▶ Text shown

------------------------------------------------------------

Once upon a time Walmart was the world’s largest retailer because of sales at its thousands of brick-and-mortar stores, and Amazon was a completely different kind of company specializing in something called e-commerce.
Recent moves by both companies make it clear just how long ago that was, and emphasize the extent that the two leviathans — and everyone else in the retail industry — are in the same ever-evolving business, chasing after the same restless customers.
Walmart acknowledged in late August that it was teaming up with Microsoft in an effort to acquire the U.S. operations of TikTok, a social media app popular with teenagers and owned by a Chinese company.
The effort may have been puzzling for anyone who knows TikTok for its short lipsyncing and dancing videos. But of course Walmart was more interested in the way social media platforms in TikTok’s home country of China are also popular e-commerce destinations. Douyin, the Chinese version of TikTok, allows its users to buy products after seeing short videos demonstrating their use. Already there are influencers who use the U.S. version of TikTok to direct viewers to sites where they sell products that their videos promote.

------------------------------------------------------------

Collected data
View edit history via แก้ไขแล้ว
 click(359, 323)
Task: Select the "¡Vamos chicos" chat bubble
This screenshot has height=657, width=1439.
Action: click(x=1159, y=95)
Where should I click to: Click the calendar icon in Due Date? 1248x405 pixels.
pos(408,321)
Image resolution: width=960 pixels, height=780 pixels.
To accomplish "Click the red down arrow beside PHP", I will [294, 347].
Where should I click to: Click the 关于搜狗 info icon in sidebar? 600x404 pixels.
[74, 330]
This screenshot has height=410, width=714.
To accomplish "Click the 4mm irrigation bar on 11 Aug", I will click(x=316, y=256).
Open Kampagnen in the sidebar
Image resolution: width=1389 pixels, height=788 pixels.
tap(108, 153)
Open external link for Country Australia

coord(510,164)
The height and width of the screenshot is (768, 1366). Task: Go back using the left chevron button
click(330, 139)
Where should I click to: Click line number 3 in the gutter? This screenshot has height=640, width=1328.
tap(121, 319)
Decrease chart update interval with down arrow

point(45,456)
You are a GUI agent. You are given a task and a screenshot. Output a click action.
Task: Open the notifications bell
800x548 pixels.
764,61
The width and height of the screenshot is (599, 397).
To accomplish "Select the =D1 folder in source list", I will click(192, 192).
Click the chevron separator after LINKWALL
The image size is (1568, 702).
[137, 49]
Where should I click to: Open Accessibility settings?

------------------------------------------------------------

▶ Exercise instructions
A – Answer these questions from the text on Walmart and Amazon, one line each:
(i) What once made Walmart the world's largest retailer?
(ii) Which company did Walmart partner with in its bid for TikTok's U.S. operations?
(iii) What does Douyin let its users do after they watch short videos?
B – Based on the text on Walmart and Amazon, why was Walmart interested in acquiring TikTok's U.S. operations? Answer in one to three sentences.
C – Continue the text on Walmart and Amazon, starting after its final sentence.

▶ Answers by item
A –
(i) Sales at its thousands of brick-and-mortar stores.
(ii) Microsoft.
(iii) Buy products demonstrated in the videos.

B – Walmart was interested in how social media platforms in China, TikTok's home country, also work as popular e-commerce destinations. For example, Douyin, the Chinese version of TikTok, lets users buy products after watching short videos that demonstrate them.

C –
TikTok also happens to be popular with the young people who will be the mainstream shoppers of tomorrow.
Just days after that acquisition effort officially went public, Walmart announced that it was starting a membership program called Walmart+. Taking a page from the playbook of Amazon, which launched its Amazon Prime service in 2005, Walmart is aiming to lock in customers with perks like unlimited free delivery, discounts on fuel purchases and a faster in-store shopping experience via its Scan & Go app.
Membership, available to Walmart customers beginning on September 15, will cost $98 a year or $12.95 a month.
Amazon made a few announcements of its own at about the same time. The company opened its first Amazon Fresh grocery store concept in the Los Angeles neighborhood of Woodland Hills, Calif., The new store — one of seven the company is developing in Southern California and greater Chicago — features high-tech Amazon Dash shopping carts that automatically track what customers purchase and bill them for it automatically, and stations where shoppers can interact with Amazon’s Alexa virtual assistant to get help in finding the products they want.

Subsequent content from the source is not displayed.